## Dataset records

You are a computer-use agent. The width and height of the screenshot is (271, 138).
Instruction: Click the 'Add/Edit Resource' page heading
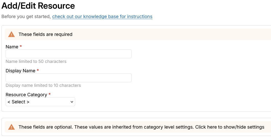(38, 6)
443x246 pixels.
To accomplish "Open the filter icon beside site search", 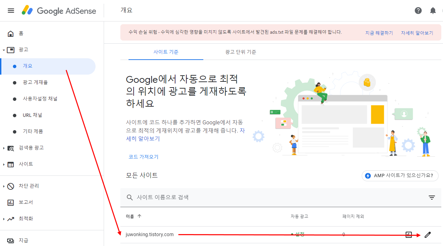I will (x=431, y=197).
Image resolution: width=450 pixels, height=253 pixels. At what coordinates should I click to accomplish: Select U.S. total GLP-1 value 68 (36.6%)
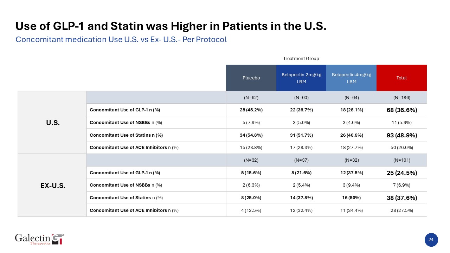(x=401, y=110)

## Aim of the task
Please copy exactly, and only, the lines from the one that contains "Image resolution: width=450" through the last line of the data above, omitting all pictures.

## Answer space
Image resolution: width=450 pixels, height=253 pixels. At what coordinates should I click to accomplish: Select U.S. total GLP-1 value 68 (36.6%)
(x=401, y=110)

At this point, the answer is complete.